NOAA to end SIMP "informed consent" period in April
The date when the United States will begin enforcing full compliance with a program designed to prevent illegally fished and counterfeit products has been set as 7 April, according to a statement from the National Oceanic and Atmospheric Administration.
The Seafood Import Monitoring Program officially took effect on 1 January, nearly 13 months after officials revealed its regulations that required importers to keep records on selected products. However, officials opted to begin the program with an “informed compliance” phase, choosing to allow shipments with missing or misconfigured data.
“NOAA Fisheries has observed an encouraging and steadily increasing rate of compliance with SIMP filings,” the agency said in a statement.
SIMP requires importers to maintain records for Atlantic cod, blue crab, dolphinfish, grouper, king crab, Pacific cod, red snapper, sea cucumber, sharks, swordfish, and tunas detailing how they were caught or harvested and tracking the products until they reach the U.S.
In January 2017, the National Fisheries Institute and a group of seafood companies sued the government, claiming SIMP violated federal law. However, a federal judge in August ruled against the plaintiffs, saying Congress gave the authority to agencies to issue regulations.
On Tuesday, a spokesman for the NFI said that programs like SIMP experience “growing pains” and that the industry will look for opportunities to help NOAA handle such issues as the April deadline draws closer.

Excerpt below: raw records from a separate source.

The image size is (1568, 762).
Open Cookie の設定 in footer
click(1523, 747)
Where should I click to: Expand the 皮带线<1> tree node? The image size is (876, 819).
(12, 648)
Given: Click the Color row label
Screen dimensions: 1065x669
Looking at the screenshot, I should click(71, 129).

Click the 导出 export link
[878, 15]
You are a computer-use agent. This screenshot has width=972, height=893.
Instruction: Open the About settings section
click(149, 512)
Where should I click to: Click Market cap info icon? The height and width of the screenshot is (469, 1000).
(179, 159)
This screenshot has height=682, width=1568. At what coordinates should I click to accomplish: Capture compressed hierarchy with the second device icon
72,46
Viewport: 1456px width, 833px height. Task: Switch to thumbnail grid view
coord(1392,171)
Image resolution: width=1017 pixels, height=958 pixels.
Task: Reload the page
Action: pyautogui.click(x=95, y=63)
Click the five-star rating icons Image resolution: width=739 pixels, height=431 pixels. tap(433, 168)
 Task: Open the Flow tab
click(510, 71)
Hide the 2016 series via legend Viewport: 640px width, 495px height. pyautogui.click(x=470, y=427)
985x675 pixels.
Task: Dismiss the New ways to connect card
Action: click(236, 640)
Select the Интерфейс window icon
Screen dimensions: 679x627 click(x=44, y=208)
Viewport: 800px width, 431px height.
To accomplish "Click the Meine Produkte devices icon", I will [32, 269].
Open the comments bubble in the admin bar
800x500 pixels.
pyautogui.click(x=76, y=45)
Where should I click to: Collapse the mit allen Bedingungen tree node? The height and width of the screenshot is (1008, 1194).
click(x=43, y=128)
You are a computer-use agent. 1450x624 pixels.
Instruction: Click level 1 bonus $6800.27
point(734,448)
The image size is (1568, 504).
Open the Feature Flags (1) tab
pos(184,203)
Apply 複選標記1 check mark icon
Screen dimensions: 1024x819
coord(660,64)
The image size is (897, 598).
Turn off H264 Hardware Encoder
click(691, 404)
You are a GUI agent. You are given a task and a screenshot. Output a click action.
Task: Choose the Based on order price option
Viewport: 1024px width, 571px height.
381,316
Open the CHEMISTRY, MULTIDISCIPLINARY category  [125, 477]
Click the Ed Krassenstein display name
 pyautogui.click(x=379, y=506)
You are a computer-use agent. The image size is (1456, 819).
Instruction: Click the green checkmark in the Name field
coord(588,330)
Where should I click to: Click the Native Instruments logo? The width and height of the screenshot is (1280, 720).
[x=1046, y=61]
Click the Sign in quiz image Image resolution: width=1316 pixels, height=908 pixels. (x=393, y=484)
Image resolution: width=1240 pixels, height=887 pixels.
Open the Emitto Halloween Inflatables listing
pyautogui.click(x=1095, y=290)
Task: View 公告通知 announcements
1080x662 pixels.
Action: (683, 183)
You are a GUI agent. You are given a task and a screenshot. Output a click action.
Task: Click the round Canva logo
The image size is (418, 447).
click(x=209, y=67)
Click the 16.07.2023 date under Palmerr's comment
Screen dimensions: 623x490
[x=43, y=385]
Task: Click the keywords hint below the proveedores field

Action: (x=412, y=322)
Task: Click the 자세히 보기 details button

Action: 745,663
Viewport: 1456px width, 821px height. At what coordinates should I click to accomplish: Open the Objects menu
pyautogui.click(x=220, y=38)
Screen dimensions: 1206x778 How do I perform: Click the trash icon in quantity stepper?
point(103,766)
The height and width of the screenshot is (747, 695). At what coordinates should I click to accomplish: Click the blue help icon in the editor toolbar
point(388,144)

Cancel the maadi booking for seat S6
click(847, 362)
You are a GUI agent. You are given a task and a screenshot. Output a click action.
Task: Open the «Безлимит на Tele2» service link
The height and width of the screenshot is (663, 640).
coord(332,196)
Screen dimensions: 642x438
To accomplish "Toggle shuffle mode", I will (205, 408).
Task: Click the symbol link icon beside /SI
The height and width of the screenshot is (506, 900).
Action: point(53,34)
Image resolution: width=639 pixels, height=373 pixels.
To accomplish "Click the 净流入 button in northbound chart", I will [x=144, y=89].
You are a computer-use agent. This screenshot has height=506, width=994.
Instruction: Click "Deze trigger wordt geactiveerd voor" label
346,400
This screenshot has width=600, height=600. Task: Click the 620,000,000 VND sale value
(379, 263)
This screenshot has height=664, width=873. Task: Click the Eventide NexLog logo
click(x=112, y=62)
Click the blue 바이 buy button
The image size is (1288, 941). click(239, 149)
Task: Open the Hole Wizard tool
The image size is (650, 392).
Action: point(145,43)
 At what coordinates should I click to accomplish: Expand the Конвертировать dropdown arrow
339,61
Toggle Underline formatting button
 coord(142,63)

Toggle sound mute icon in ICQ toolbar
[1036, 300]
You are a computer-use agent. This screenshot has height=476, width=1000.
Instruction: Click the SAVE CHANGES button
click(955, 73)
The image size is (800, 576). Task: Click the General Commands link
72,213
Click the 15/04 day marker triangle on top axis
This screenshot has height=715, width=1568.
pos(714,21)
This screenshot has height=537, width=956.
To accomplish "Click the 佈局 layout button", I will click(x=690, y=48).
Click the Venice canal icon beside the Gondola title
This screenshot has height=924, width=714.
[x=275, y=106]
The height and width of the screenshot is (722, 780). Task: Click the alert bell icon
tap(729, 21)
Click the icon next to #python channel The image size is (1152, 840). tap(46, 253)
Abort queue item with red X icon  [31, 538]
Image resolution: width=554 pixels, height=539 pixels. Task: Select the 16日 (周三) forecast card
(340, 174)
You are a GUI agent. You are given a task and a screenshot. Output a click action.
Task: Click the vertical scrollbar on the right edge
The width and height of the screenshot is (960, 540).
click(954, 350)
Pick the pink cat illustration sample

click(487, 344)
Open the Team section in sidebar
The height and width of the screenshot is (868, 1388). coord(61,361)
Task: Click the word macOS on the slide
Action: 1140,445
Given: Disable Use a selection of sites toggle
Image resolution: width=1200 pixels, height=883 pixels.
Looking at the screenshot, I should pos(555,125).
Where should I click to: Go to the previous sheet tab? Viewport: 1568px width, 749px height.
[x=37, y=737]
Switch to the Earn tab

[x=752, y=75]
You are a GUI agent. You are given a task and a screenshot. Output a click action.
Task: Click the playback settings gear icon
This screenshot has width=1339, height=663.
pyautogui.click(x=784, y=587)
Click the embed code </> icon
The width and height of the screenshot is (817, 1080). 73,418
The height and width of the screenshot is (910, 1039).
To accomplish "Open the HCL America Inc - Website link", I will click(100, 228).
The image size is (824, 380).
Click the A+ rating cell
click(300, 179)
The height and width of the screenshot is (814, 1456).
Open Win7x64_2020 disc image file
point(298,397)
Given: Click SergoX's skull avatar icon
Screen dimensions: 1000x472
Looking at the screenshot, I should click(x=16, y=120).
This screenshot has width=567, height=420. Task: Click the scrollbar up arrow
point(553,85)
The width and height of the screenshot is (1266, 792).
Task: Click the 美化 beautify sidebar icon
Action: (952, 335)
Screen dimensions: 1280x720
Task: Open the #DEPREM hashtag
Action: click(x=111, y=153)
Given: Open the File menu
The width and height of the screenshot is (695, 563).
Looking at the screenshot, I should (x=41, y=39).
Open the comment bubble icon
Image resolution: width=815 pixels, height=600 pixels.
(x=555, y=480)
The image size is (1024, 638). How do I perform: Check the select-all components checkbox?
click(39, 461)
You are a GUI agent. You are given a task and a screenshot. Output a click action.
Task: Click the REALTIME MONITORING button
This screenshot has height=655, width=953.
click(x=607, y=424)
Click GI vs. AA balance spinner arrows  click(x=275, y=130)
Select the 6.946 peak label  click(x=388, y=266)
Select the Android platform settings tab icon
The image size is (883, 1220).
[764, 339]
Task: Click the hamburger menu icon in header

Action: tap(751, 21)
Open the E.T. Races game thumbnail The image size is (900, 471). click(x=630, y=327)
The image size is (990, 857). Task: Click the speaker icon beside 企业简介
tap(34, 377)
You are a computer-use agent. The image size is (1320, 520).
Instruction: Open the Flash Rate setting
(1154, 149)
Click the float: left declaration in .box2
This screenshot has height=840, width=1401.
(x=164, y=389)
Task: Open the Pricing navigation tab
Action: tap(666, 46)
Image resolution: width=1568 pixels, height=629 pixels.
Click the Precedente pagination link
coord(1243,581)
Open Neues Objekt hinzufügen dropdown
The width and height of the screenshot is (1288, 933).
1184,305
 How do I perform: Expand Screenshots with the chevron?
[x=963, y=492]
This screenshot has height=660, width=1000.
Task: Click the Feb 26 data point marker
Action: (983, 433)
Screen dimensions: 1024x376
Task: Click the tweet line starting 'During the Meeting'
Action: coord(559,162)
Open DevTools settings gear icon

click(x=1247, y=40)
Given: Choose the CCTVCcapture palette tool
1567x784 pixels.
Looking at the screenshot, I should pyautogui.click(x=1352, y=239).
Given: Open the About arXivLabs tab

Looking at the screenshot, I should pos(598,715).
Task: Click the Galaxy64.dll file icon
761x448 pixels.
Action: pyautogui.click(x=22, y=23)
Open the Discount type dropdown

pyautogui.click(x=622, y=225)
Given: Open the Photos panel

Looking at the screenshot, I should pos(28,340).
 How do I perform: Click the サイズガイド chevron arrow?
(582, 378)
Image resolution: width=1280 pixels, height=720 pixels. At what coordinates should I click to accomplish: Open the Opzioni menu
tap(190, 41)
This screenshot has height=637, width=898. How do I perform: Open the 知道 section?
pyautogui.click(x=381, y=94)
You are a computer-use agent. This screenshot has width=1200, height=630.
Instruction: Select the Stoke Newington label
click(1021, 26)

“NFI members will work to ensure they are prepared for full implementation of SIMP,” said Gavin Gibbons, the NFI’s vice president of communications.
The institute, however, still has concerns about how SIMP will handle shrimp. Originally, shrimp was included in the program, but officials held off on mandating importers begin compliance in January as similar procedures aren’t in place for domestic producers.
Since that decision, though, business organizations and lawmakers have pushed to start SIMP regulations for shrimp. One proposal currently in the U.S. Senate would give shrimp importers just 30 days to become compliant from the time the FY2018 Commerce Department appropriations bill takes effect.
A short implementation could be problematic as government data shows as much as 90 percent of the shrimp Americans consume is imported. Gibbons said the institute wants to see shrimp importers get the same amount of time to prepare for the program.
The 30-day proposal “is neither reasonable nor responsible,” Gibbons said. “The other 15 species covered by SIMP had a year or more to prepare for the program’s implementation. Rushing the shrimp deadline has the potential to be a disruptive force and does not benefit regulators.”